One thought on “Misplaced Blame: Why We Hate Our Computers”

  1. Hi :)

    I originally came here following a link from a page that deserves no further linkage, to your page here on the Dvorak Keyboard (for which, thanks very much for helping to combat misinformation).

    After browsing your (interesting!) website for a while, I found myself here, and was tempted to comment because I, too, find myself often becoming frustrated by the ‘behaviour of the machine’.

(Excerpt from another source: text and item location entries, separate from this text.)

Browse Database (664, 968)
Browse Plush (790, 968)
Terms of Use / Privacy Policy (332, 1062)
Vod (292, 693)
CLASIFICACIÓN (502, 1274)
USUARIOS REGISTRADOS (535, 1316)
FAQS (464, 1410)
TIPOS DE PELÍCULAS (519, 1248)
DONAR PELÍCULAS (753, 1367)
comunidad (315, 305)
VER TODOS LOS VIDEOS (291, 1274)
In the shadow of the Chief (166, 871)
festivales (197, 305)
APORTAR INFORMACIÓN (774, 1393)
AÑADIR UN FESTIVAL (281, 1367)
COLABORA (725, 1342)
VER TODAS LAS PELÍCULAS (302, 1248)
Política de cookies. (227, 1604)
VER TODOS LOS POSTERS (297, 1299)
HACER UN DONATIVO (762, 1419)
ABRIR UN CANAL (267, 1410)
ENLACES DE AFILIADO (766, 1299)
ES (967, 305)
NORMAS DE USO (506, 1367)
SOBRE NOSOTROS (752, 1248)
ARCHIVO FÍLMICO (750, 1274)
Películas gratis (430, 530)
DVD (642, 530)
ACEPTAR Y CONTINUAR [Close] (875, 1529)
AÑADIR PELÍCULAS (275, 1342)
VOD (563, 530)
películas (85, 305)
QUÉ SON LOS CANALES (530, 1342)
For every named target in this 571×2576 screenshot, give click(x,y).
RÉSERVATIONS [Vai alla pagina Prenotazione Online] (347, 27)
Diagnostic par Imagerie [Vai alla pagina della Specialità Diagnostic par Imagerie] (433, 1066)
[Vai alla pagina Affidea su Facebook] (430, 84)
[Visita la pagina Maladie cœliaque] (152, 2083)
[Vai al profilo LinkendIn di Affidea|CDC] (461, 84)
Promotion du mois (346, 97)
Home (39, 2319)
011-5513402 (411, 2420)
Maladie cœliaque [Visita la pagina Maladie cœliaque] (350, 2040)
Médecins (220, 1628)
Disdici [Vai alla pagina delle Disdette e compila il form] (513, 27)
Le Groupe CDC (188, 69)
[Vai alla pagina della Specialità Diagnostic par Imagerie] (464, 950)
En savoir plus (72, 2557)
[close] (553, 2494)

    However, the focus of my ire isn’t so much ‘the computer’ itself (although I’ve no doubt that’s the way it may appear to anyone watching me have one of my little hissy fits): it’s poor design. Having played and worked (and played some more) with computer systems for the best part of four decades, I’ve come to believe that the common factor, more often than not, is that there’s really no need for whatever-it-is to have happened had some part of the system been designed properly in the first place.

    You might say that, while my rants appear to be directed at the machine, that’s purely a matter of accident of location: my annoyance is really directed at whichever incompetent is responsible for having placed me in a situation where I can be frustrated by [insert widget here].